- **Fonte**

L’art. 33 del Dl 78/2010 prevede per i dirigenti e amministratori di società operanti nel settore finanziario l’applicazione di un’addizionale Irpef del 10% su bonus e stock option, trattenuta dal sostituto d’imposta al momento dell’erogazione. Si tratta di una penalizzazione introdotta dal legislatore con finalità afflittiva nei confronti del comparto finanziario ritenuto responsabile della crisi economica globale del 2008.
Con tre recenti sentenze, la corte di Cassazione si è pronunciata sull’ambito oggettivo (sentenza n. 18552 pubblicata il 30 giugno 2023) e soggettivo (sentenze nn. 16875 e 18549 pubblicate il 13 e il 30 giugno 2023, rispettivamente) di applicazione di tale disciplina.
Le suddette pronunce richiedono particolare attenzione poiché, differenziandosi in modo significativo da precedenti arresti giurisprudenziali, sia di merito che di legittimità, finiscono per ampliare considerevolmente l’ambito di applicazione della disciplina in questione attraverso:
- (i) l’eliminazione della condizione preliminare che richiede che la componente variabile della remunerazione superi il triplo della componente fissa (come stabilito nel comma 1 dell’articolo 33 menzionato);
- (ii) un’interpretazione estensiva del requisito soggettivo che riguarda l’appartenenza dei manager beneficiari di bonus e stock option al «settore finanziario».
Addizionale applicabile se il variabile eccede il fisso
L’addizionale del 10% a carico dei dirigenti e dei manager operanti nel settore finanziario è da corrispondere, come noto, sull’importo della retribuzione variabile che supera la parte fissa della remunerazione, ai sensi del comma 2-bis dell’articolo 33 del decreto legge 78/2010. Per determinare l’ammontare soggetto al prelievo addizionale, il confronto tra la retribuzione variabile e quella fissa deve essere effettuato in base a un criterio di “competenza” stabilito appositamente dall’agenzia delle Entrate nella circolare n. 4/E del 2011.

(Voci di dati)
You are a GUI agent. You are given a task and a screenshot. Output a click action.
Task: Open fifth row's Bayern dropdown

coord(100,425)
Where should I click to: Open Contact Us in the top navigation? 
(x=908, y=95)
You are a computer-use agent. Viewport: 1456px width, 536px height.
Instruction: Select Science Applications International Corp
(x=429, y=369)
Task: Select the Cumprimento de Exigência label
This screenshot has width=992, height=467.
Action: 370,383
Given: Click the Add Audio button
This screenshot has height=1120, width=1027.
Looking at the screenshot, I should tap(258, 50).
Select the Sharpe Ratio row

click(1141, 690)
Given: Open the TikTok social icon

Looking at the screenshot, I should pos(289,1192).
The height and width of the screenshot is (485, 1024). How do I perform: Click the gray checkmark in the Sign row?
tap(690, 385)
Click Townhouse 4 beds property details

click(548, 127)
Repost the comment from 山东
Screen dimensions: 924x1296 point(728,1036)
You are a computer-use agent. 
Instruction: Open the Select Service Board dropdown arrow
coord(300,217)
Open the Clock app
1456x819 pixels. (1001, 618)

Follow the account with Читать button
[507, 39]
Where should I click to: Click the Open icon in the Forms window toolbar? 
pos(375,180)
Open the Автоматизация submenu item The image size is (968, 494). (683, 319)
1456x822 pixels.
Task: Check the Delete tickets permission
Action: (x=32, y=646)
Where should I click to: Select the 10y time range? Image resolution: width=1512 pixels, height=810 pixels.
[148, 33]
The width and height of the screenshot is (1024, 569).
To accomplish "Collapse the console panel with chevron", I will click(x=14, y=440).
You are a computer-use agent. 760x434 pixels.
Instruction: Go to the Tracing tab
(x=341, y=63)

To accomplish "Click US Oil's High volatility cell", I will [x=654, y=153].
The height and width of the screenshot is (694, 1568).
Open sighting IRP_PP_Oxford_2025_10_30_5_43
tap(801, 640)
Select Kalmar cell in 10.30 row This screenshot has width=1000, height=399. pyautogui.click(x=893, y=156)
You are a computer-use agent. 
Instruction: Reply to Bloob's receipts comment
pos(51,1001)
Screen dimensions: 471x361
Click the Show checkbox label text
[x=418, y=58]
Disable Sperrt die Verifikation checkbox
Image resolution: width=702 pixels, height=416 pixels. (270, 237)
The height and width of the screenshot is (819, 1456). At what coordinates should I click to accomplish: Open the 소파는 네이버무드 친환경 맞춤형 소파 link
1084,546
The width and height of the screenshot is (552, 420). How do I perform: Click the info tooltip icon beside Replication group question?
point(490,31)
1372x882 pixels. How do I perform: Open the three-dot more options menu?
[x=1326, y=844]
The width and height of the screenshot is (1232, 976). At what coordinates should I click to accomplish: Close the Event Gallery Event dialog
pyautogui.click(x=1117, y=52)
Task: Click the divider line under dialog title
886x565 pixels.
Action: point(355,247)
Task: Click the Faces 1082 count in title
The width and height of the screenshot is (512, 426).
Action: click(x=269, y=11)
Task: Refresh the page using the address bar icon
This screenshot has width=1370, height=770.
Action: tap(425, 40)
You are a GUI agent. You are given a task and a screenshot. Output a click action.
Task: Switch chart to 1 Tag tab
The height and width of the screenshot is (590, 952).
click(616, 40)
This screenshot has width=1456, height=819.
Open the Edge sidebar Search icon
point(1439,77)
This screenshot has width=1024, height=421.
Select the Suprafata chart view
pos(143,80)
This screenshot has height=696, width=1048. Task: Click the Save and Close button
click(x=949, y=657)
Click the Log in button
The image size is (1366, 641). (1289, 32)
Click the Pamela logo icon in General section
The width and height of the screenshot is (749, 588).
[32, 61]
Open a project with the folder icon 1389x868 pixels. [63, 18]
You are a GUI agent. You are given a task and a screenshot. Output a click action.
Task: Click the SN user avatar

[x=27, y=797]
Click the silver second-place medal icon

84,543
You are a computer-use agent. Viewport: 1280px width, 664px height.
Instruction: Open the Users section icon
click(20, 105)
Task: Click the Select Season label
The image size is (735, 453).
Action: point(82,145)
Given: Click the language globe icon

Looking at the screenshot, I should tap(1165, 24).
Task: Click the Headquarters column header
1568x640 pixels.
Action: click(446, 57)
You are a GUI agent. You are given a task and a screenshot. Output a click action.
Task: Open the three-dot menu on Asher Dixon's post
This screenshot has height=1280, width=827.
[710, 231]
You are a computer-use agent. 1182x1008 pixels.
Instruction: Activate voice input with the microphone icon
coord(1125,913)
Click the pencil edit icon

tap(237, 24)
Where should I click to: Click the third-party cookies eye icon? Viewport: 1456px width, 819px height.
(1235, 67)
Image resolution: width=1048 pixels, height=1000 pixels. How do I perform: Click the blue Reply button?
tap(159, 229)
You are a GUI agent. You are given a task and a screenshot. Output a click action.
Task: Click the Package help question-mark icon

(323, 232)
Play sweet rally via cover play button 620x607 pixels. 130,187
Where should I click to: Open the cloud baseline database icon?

- **Cosa si chiede**
A - Nel testo sull'addizionale Irpef, riscrivi il tratto da "L’art. 33 del" a "di tale disciplina." sostituendo "corte di Cassazione" con "Suprema Corte".
B - Secondo il testo sull'addizionale Irpef, in quale circolare l'agenzia delle Entrate ha stabilito il criterio di "competenza" per confrontare retribuzione variabile e fissa?
C - Prosegui il testo sull'addizionale Irpef partendo dalla sua ultima frase.
I record non hanno alcun legame con il testo sull'addizionale Irpef.

- **Risposte per compito**
A -
L’art. 33 del Dl 78/2010 prevede per i dirigenti e amministratori di società operanti nel settore finanziario l’applicazione di un’addizionale Irpef del 10% su bonus e stock option, trattenuta dal sostituto d’imposta al momento dell’erogazione. Si tratta di una penalizzazione introdotta dal legislatore con finalità afflittiva nei confronti del comparto finanziario ritenuto responsabile della crisi economica globale del 2008.
Con tre recenti sentenze, la Suprema Corte si è pronunciata sull’ambito oggettivo (sentenza n. 18552 pubblicata il 30 giugno 2023) e soggettivo (sentenze nn. 16875 e 18549 pubblicate il 13 e il 30 giugno 2023, rispettivamente) di applicazione di tale disciplina.

B - Nella circolare n. 4/E del 2011.

C -
Finora è stato oggetto di incertezza se l’applicazione dell’addizionale sulla parte della retribuzione che supera l’importo corrispondente alla componente fissa fosse comunque subordinata al soddisfacimento della condizione preliminare stabilita nel comma 1 dello stesso articolo che la retribuzione variabile superi anche il triplo della retribuzione fissa.
Tale dubbio interpretativo è sorto in conseguenza dell’aggiunta – a opera dell’art. 23, co. 50-bis, del DL n. 98/2011 – del citato comma 2-bis all’articolo 33, prima del quale il comma 1 di quest’ultima disposizione si prestava pacificamente a una lettura univoca. Il presupposto impositivo, individuato dal legislatore quale dato rivelatore della ricchezza riconducibile a un determinato soggetto, era delineato nella sua connotazione soggettiva (“dipendenti che rivestono la qualifica di dirigenti e titolari di rapporti di collaborazione coordinata e continuativa nel settore finanziario”) e oggettiva (“compensi sotto forma di bonus e stock option”).
La base imponibile, quale quantificazione del presupposto e parametro cui commisurare il tributo, era invece determinata nei compensi eccedenti “il triplo della parte fissa della retribuzione”.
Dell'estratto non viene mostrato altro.